▶ **Exercise details**
Using the data below, show every line where the word "button" occurs.

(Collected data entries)
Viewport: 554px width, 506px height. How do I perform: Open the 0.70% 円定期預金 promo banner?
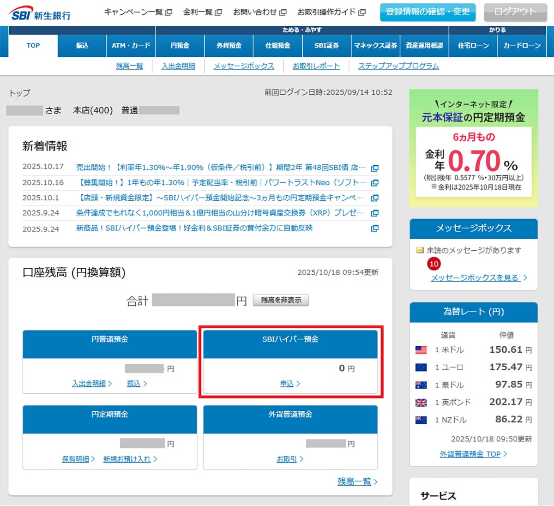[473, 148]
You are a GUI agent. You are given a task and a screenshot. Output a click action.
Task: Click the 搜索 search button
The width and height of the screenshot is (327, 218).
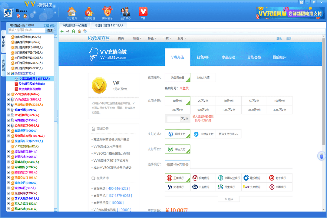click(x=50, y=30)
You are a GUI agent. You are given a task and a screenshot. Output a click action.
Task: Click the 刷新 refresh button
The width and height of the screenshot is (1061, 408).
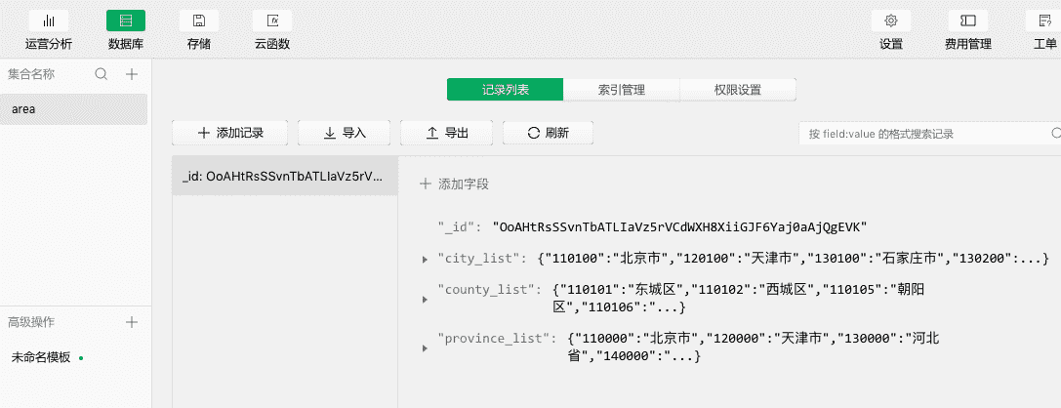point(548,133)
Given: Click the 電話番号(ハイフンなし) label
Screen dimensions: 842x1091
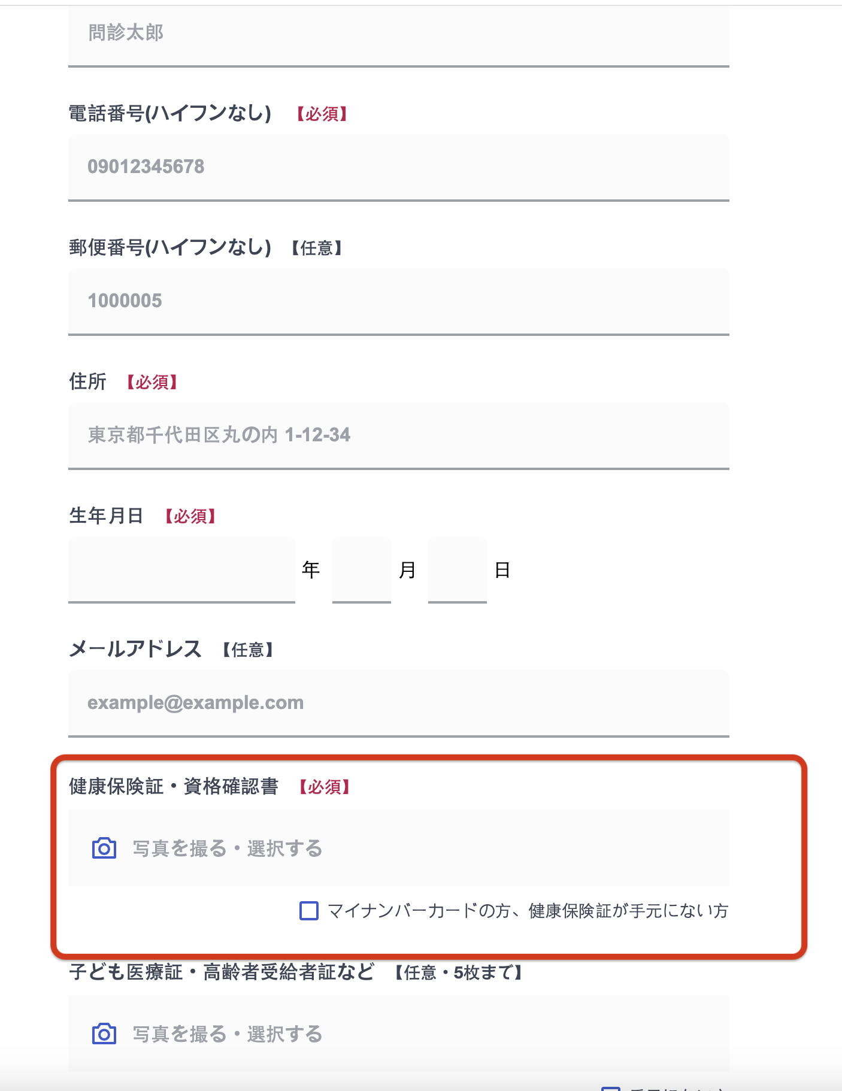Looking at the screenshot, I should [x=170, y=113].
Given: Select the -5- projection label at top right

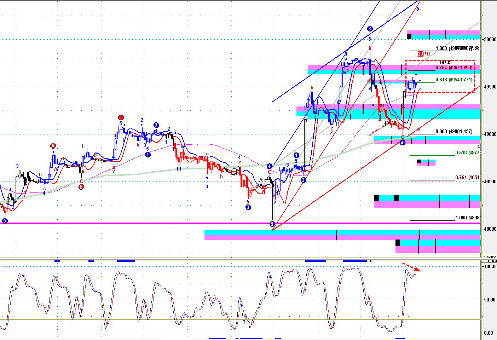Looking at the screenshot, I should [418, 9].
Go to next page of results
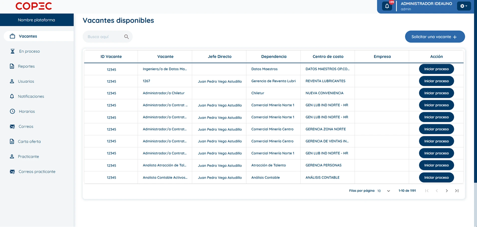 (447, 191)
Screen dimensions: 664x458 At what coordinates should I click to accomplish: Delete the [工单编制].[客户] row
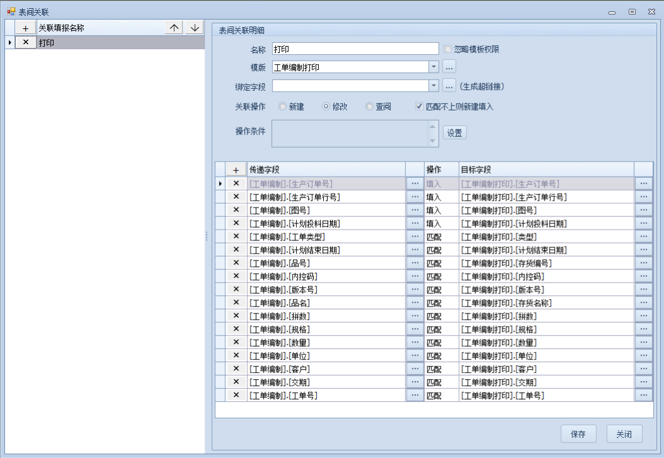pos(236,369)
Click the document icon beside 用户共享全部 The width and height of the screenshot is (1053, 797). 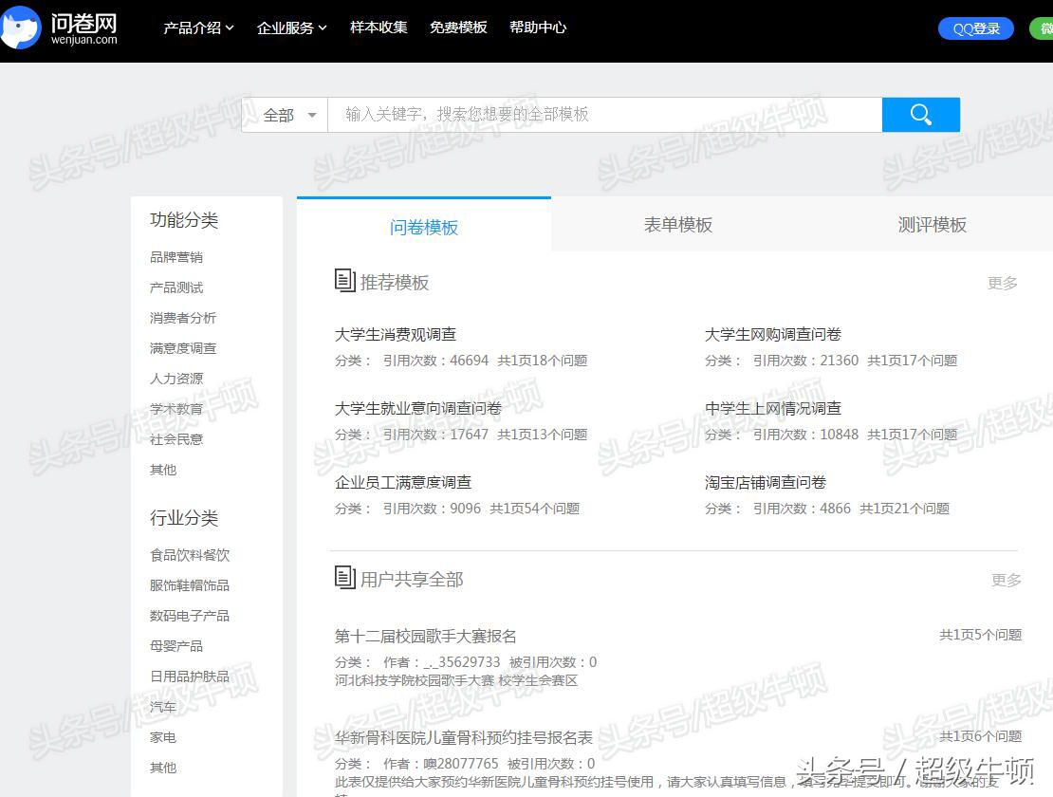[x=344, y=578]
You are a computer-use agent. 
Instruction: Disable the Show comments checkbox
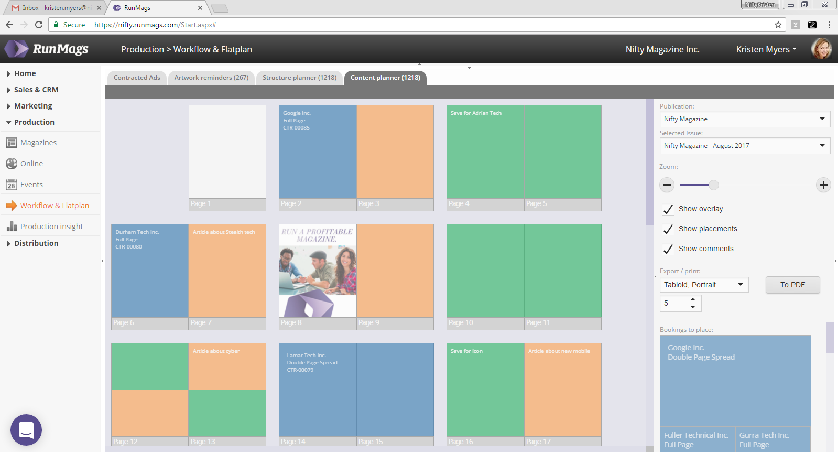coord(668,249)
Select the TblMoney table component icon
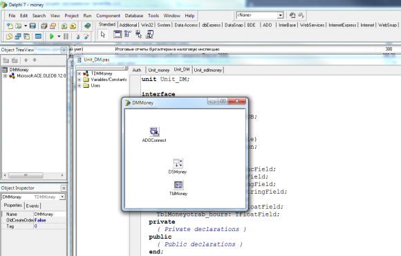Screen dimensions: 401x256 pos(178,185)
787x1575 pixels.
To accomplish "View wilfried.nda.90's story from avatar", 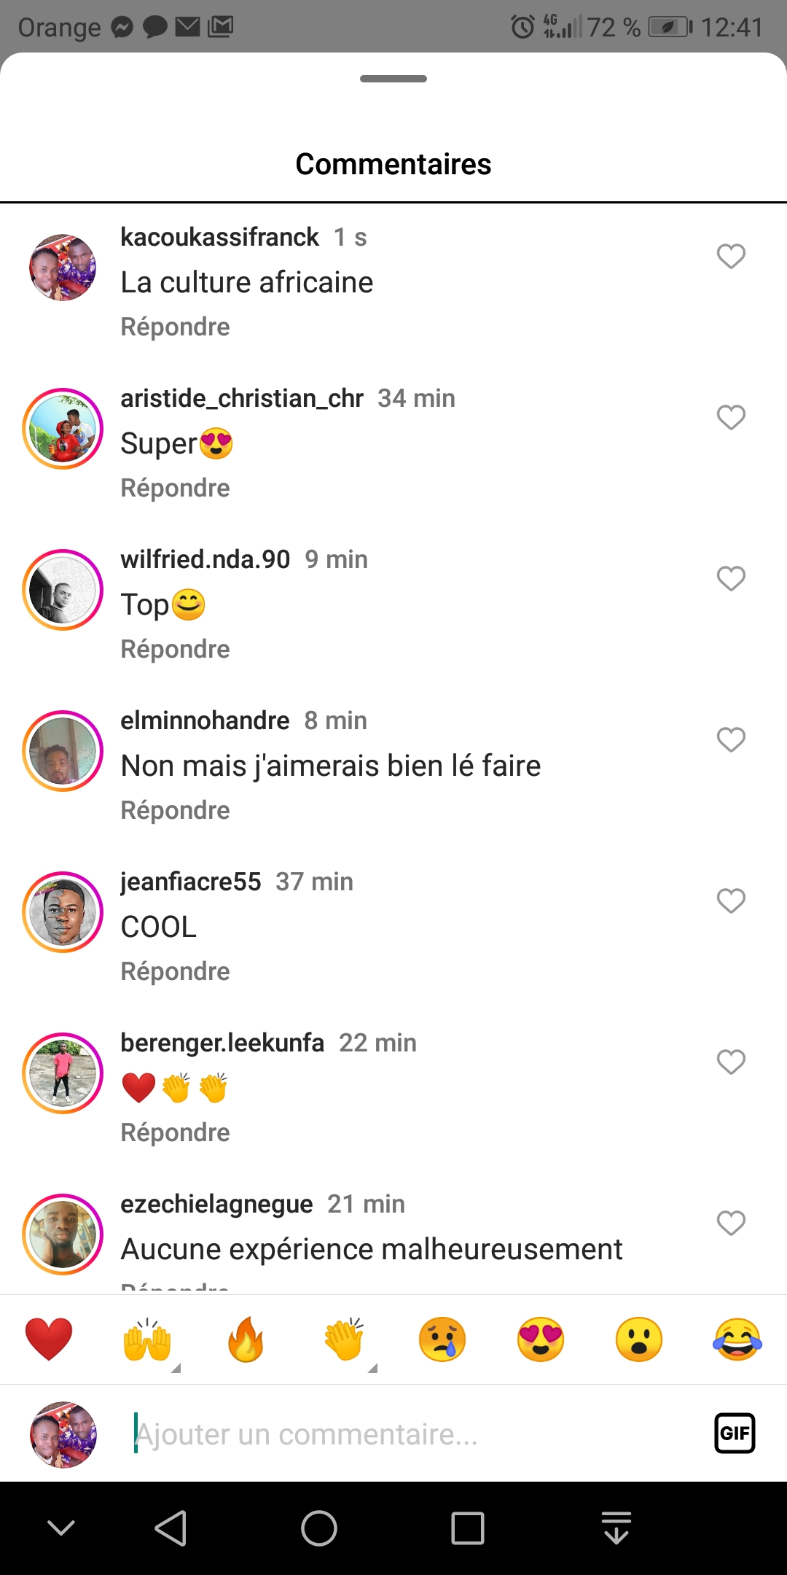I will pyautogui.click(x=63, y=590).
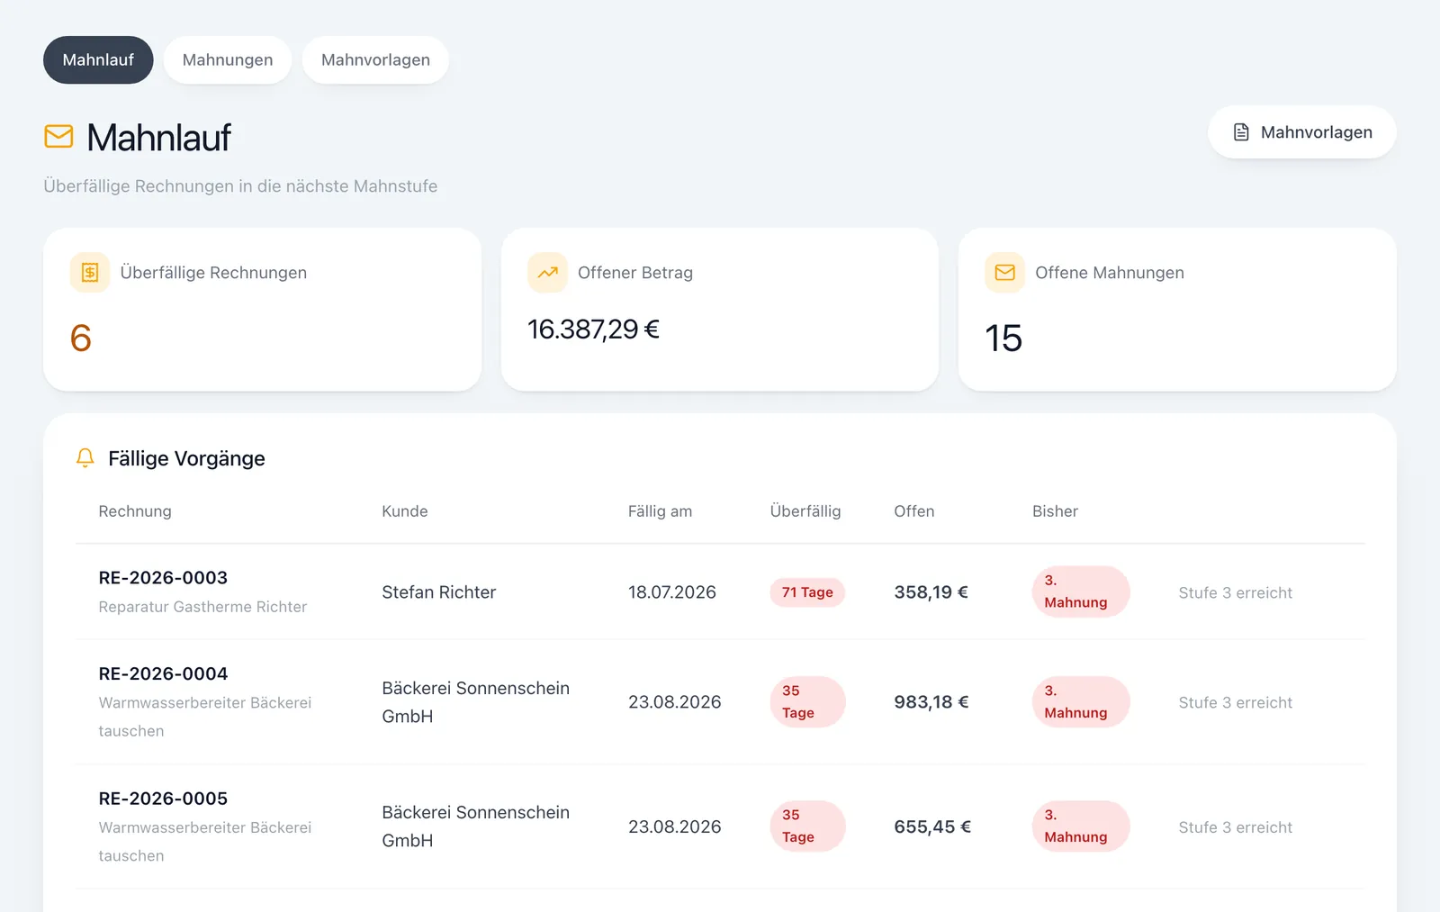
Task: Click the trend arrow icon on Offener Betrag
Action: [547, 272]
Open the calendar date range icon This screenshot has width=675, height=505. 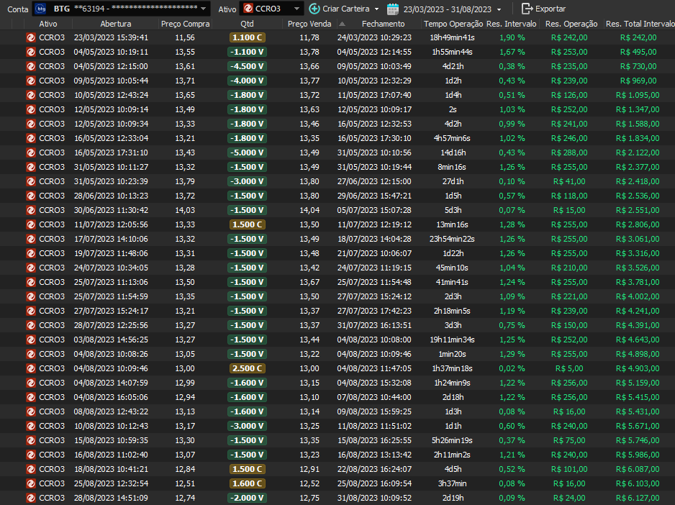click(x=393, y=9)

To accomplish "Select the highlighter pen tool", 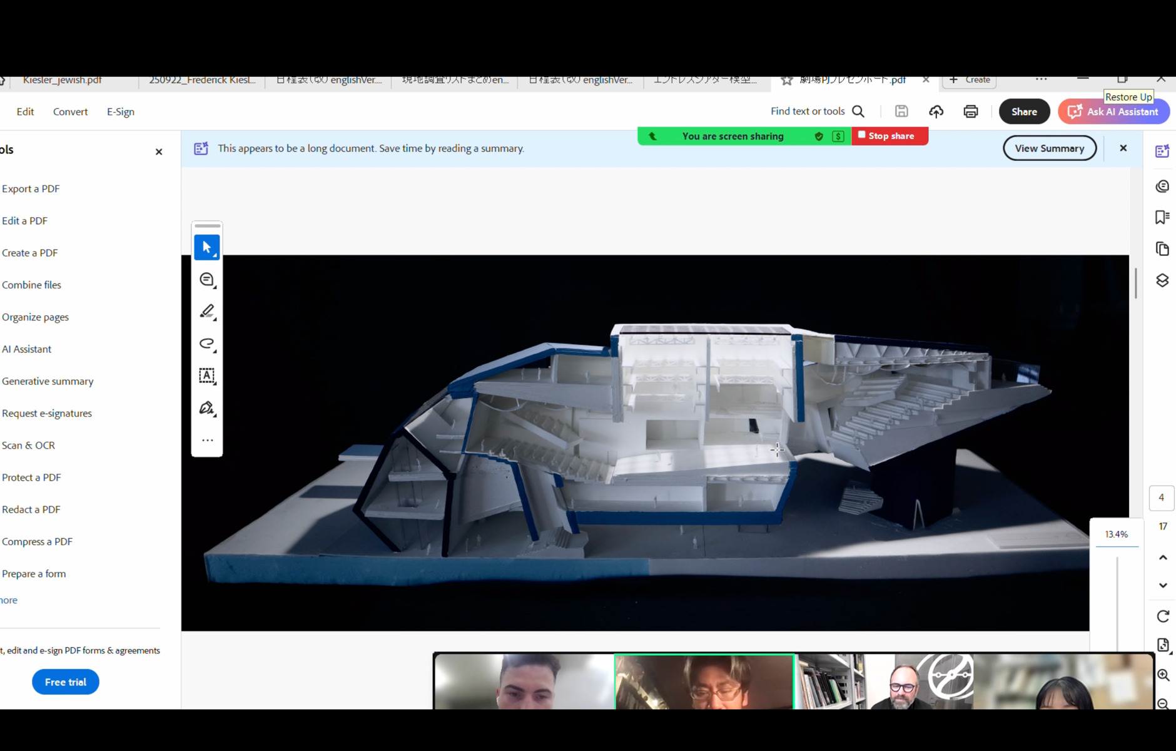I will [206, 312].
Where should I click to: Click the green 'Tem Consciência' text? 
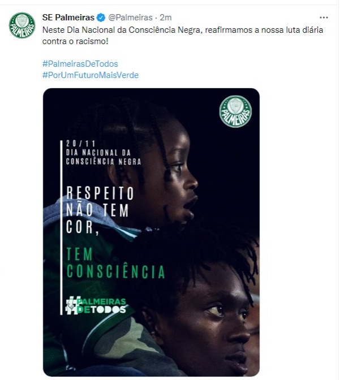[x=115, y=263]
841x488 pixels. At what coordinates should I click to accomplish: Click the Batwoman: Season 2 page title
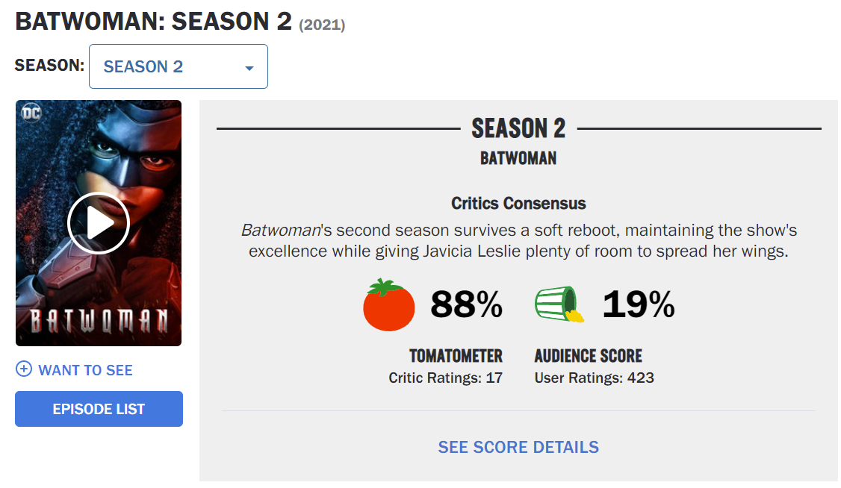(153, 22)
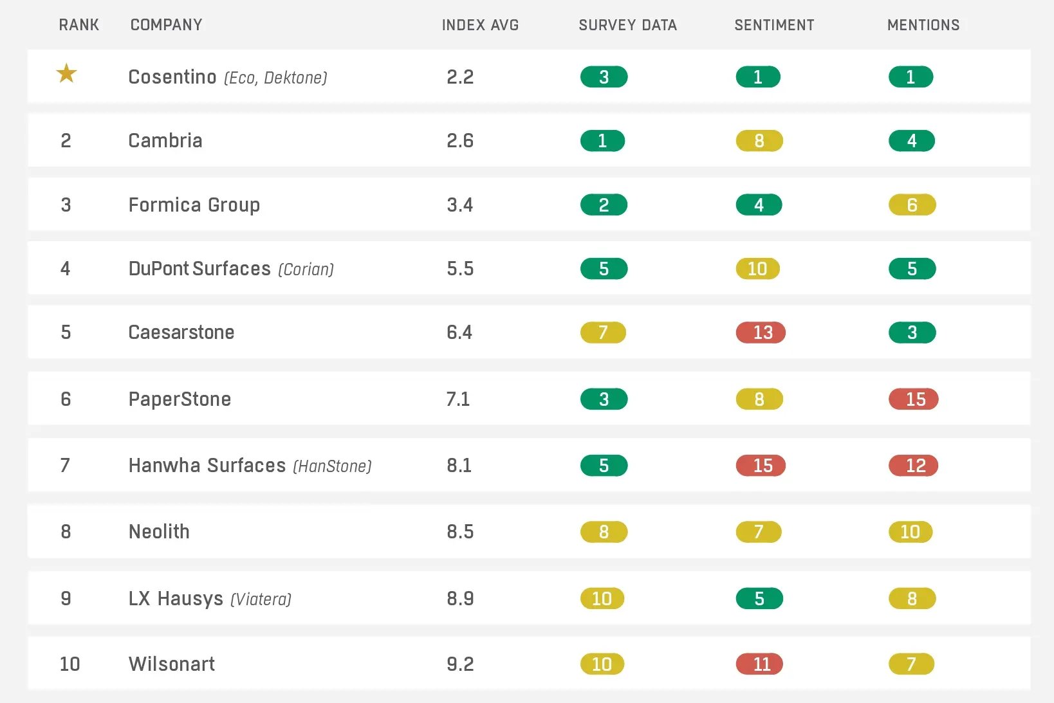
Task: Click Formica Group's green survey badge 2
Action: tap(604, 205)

▶ **Answer to this problem**
Task: Click the 搜索 search button
Task: Click the 刷新 refresh button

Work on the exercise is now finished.